** Opening RECORDED DATA block **
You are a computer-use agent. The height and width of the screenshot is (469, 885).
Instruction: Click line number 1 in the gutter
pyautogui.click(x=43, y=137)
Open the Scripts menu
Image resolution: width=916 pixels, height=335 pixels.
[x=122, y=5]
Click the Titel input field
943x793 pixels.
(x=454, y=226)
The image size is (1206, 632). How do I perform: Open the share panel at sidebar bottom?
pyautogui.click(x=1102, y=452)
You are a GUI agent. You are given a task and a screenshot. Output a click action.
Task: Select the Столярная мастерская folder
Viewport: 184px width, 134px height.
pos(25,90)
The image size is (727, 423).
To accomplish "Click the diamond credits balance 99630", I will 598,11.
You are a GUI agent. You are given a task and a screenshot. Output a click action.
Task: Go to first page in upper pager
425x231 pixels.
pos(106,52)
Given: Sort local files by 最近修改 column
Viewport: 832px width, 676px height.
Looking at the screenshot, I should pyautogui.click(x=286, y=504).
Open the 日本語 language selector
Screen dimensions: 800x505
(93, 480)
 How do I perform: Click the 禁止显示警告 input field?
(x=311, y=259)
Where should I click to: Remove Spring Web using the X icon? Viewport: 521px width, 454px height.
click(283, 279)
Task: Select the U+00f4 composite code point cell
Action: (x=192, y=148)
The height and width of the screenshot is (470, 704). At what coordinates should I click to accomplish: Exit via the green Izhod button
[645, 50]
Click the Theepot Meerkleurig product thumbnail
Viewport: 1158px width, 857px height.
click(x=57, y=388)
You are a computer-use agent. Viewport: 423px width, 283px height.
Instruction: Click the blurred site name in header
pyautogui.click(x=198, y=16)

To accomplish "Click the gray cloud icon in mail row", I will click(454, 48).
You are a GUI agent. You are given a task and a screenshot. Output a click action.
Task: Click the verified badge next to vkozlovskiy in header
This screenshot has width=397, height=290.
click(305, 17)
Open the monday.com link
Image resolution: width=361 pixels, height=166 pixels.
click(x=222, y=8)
** Closing RECORDED DATA block **
**YOUR INSTRUCTIONS**: Gather, from the listing above, every line carrying the word "will".

**RESPONSE TO THE EXERCISE**:
To accomplish "Click the diamond credits balance 99630", I will 598,11.
To accomplish "Click the gray cloud icon in mail row", I will click(454, 48).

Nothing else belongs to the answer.